Return each line exactly, from the one that has "Given: Click the Reservation calendar icon" through the end of the entries, both ends included. Pictures do not belong.

>>>>>

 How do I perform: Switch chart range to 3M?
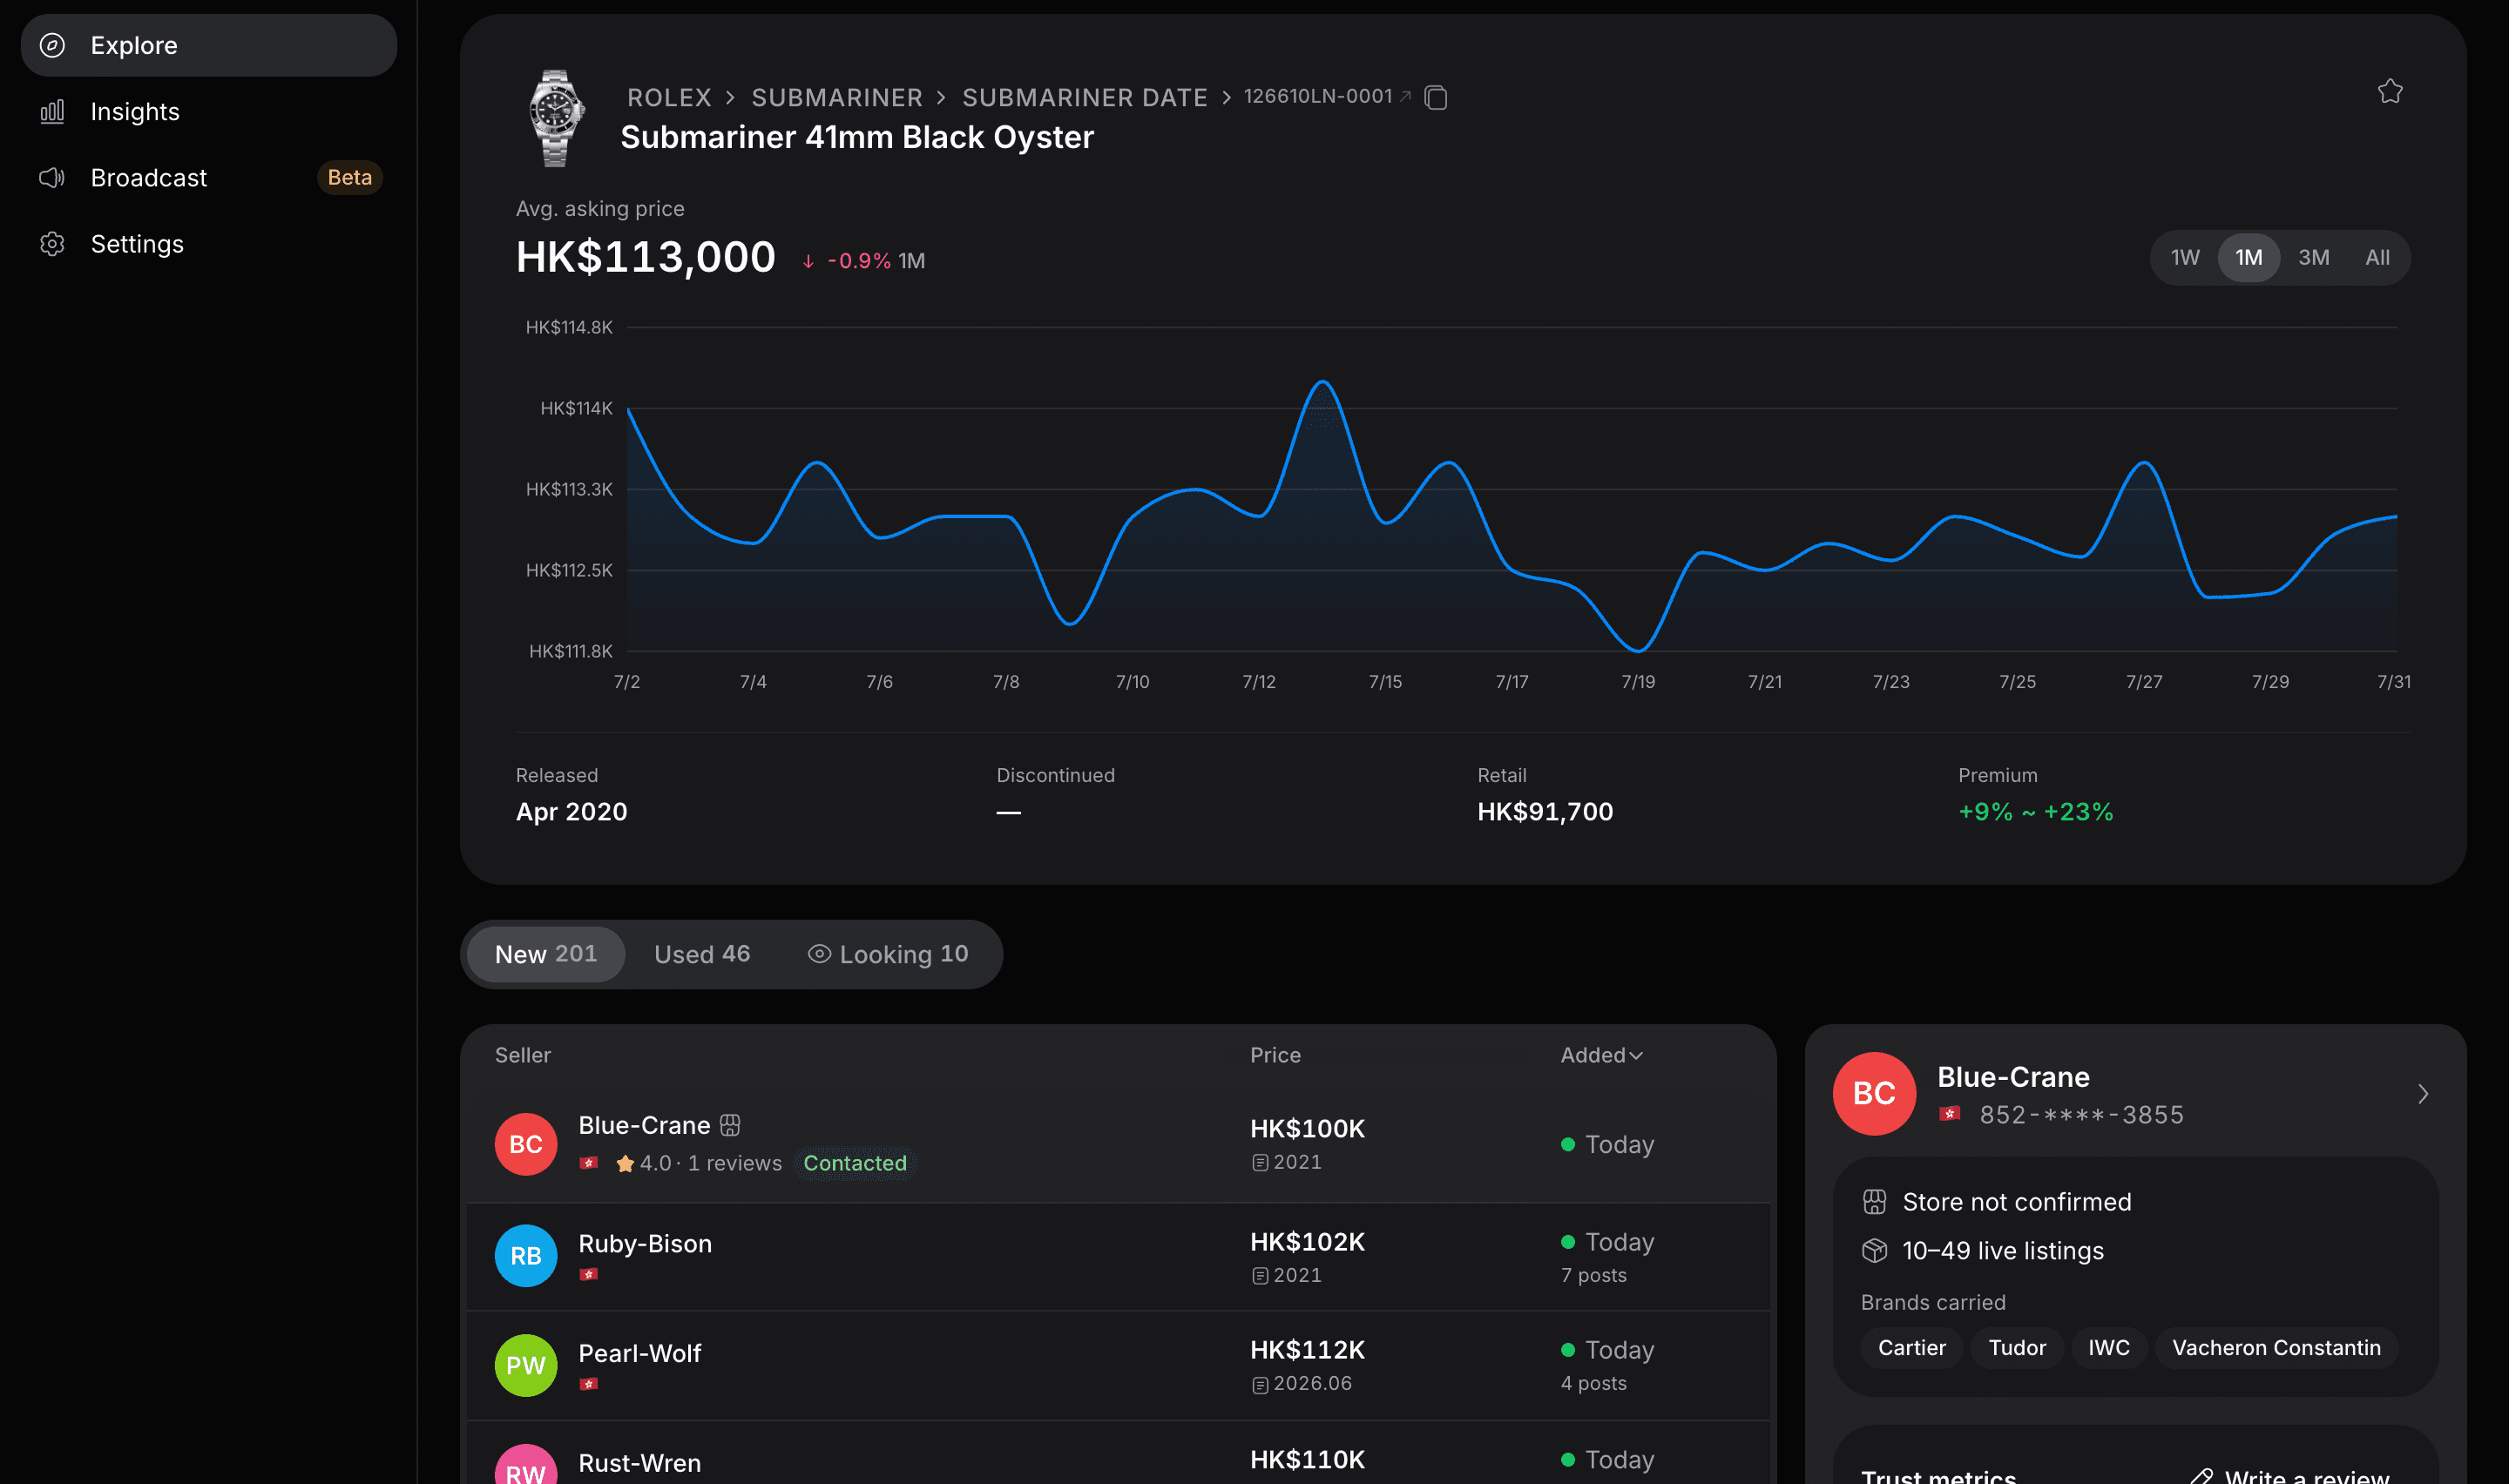click(2313, 258)
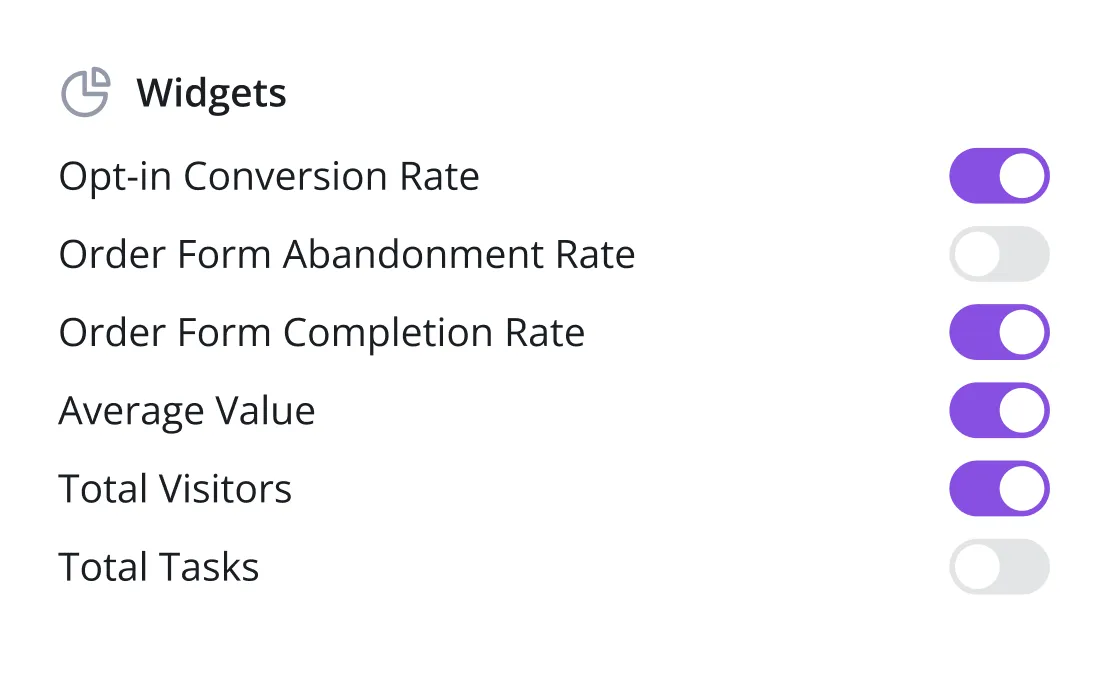Click grey knob of Abandonment Rate switch

(976, 254)
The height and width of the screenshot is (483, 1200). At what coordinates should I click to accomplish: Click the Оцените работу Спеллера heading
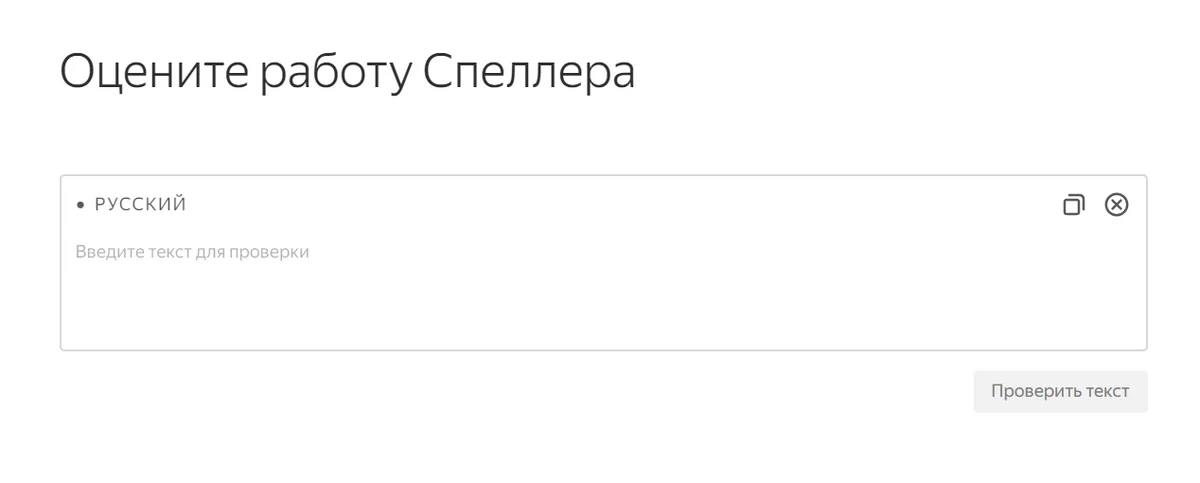(x=347, y=73)
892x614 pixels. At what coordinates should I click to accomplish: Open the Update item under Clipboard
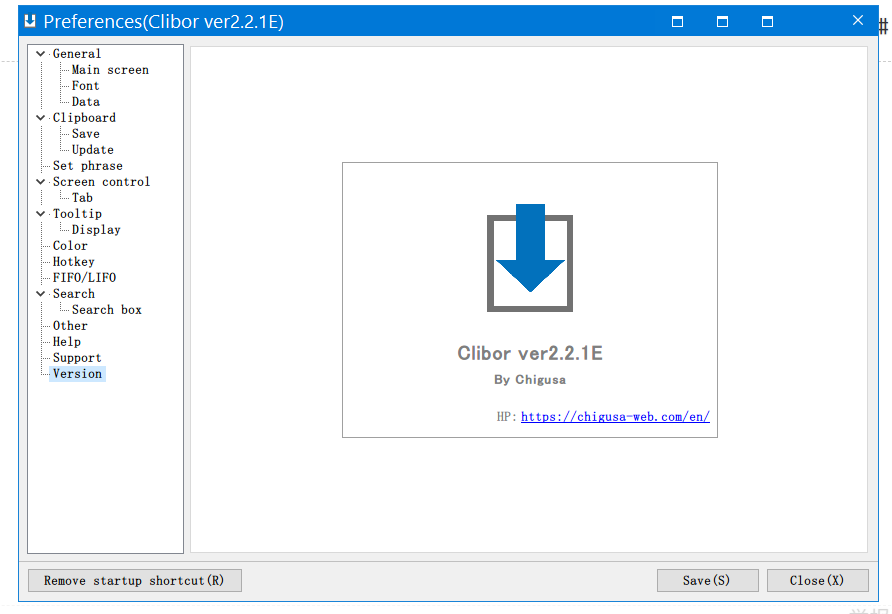(x=93, y=150)
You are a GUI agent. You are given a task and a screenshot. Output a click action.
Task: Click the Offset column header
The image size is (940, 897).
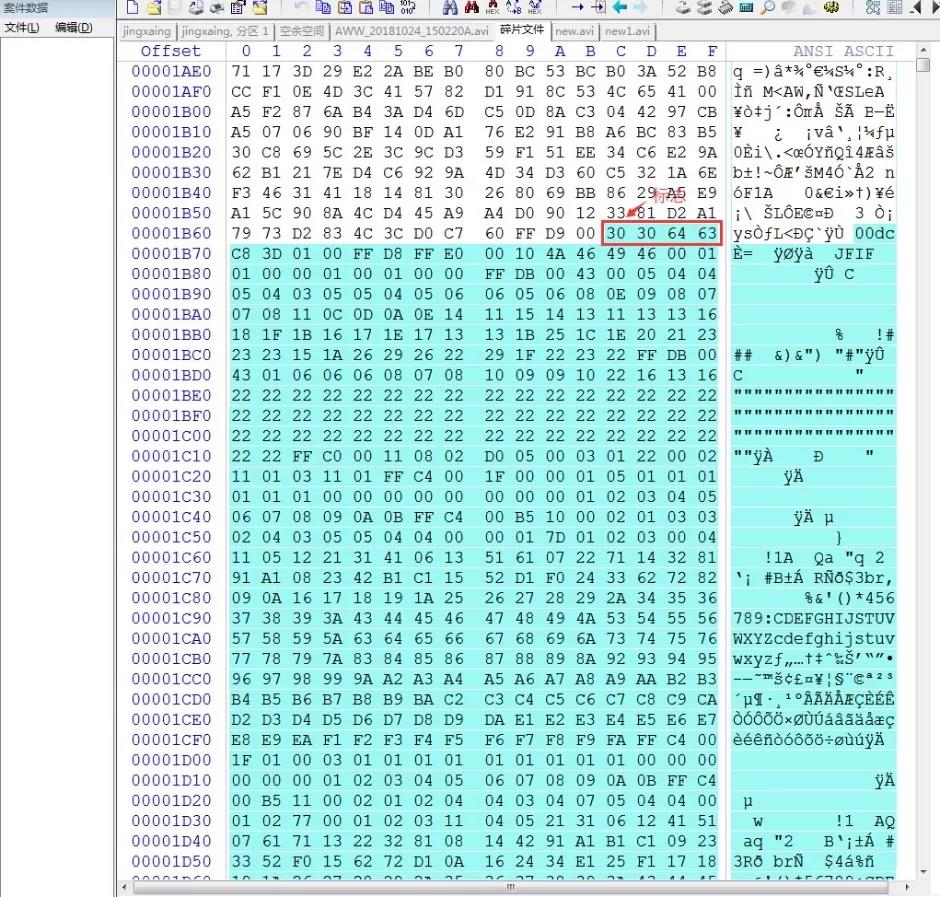[x=170, y=51]
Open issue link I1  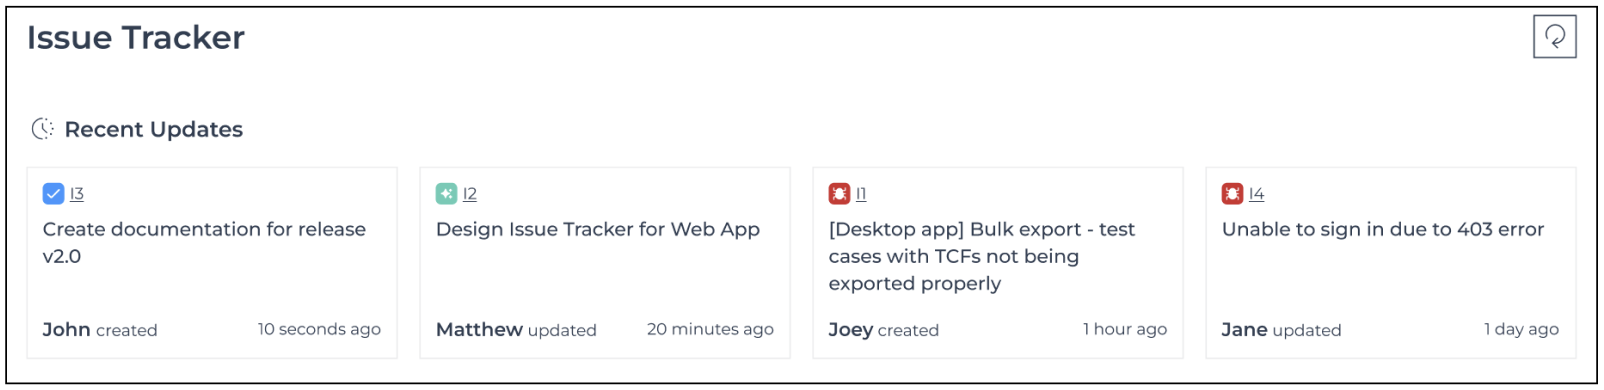[861, 194]

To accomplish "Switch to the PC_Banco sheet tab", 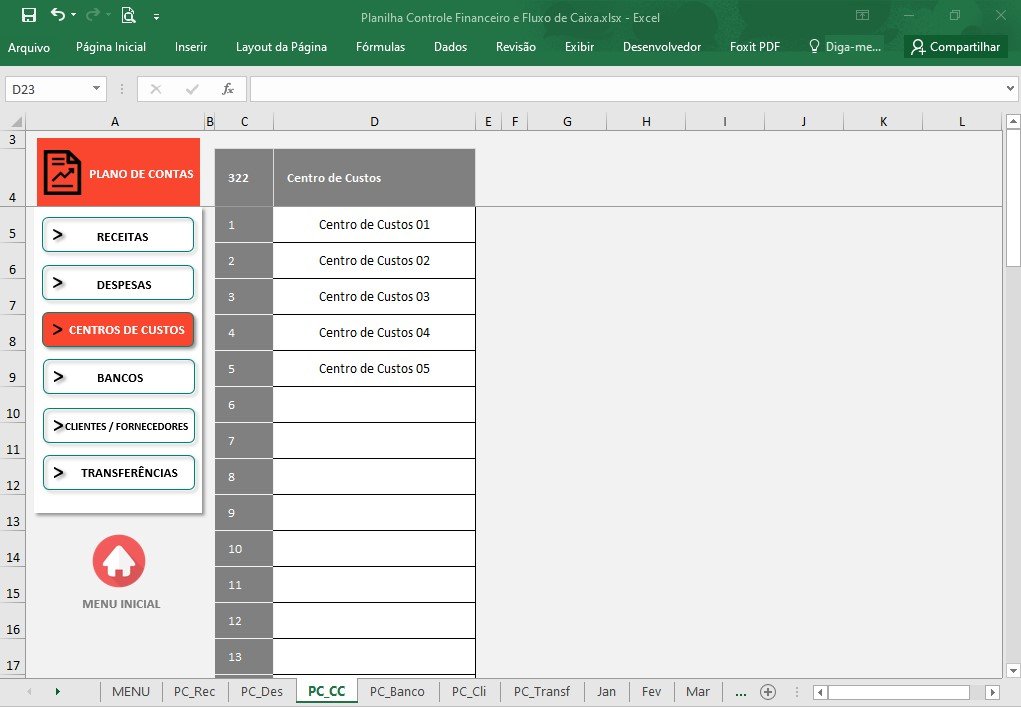I will pos(397,691).
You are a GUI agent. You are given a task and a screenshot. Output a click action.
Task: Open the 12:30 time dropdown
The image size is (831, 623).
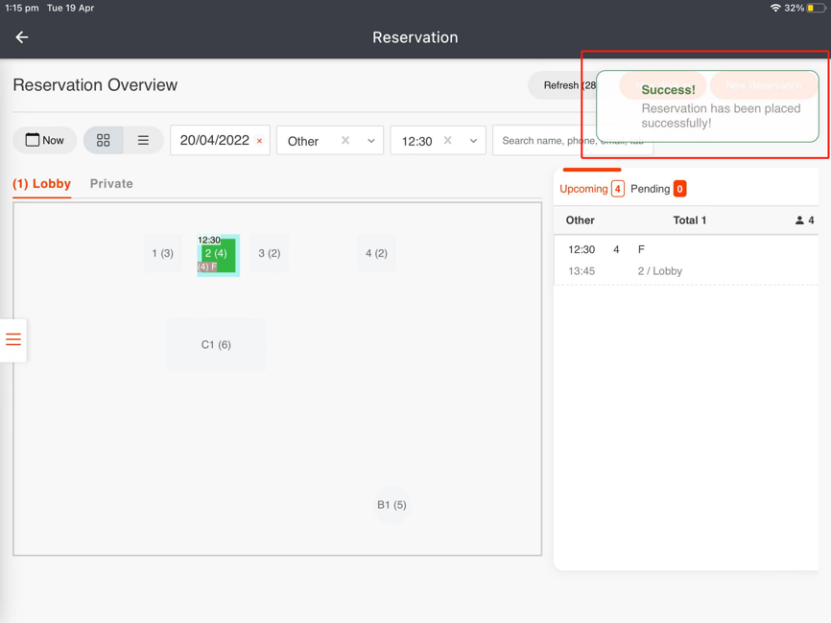(473, 141)
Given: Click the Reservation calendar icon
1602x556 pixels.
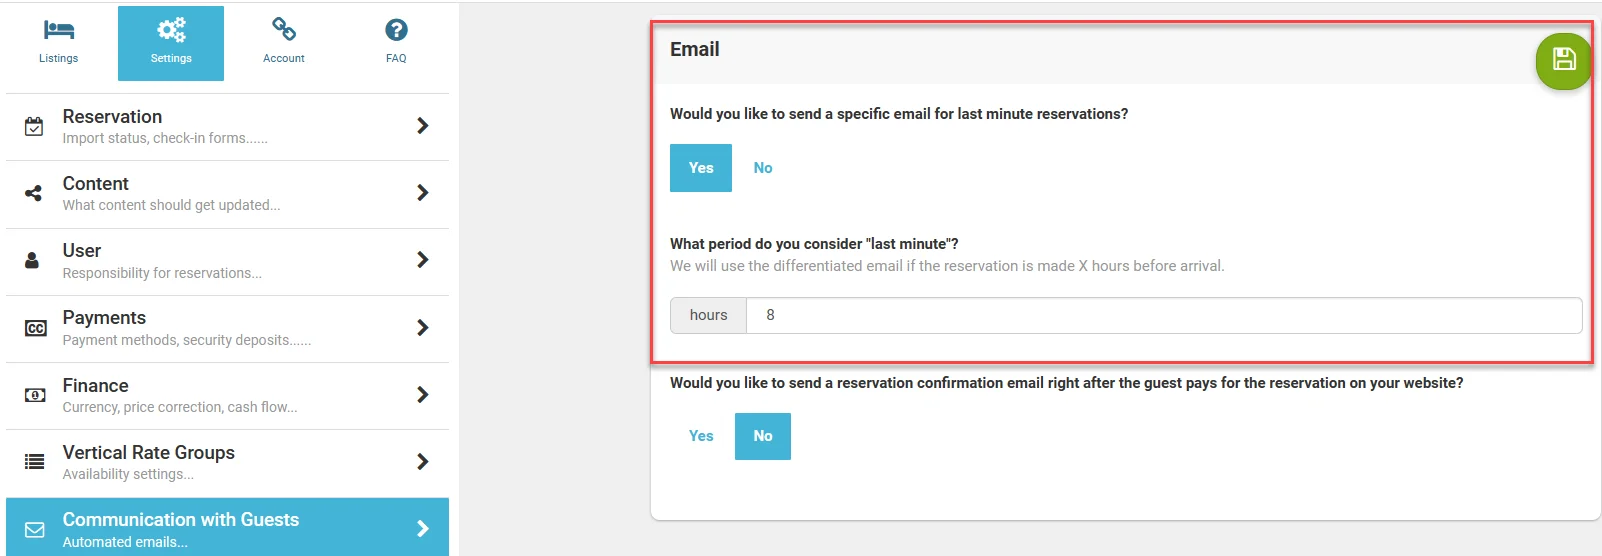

<<<<<

** Response area **
Given: Click the Reservation calendar icon
1602x556 pixels.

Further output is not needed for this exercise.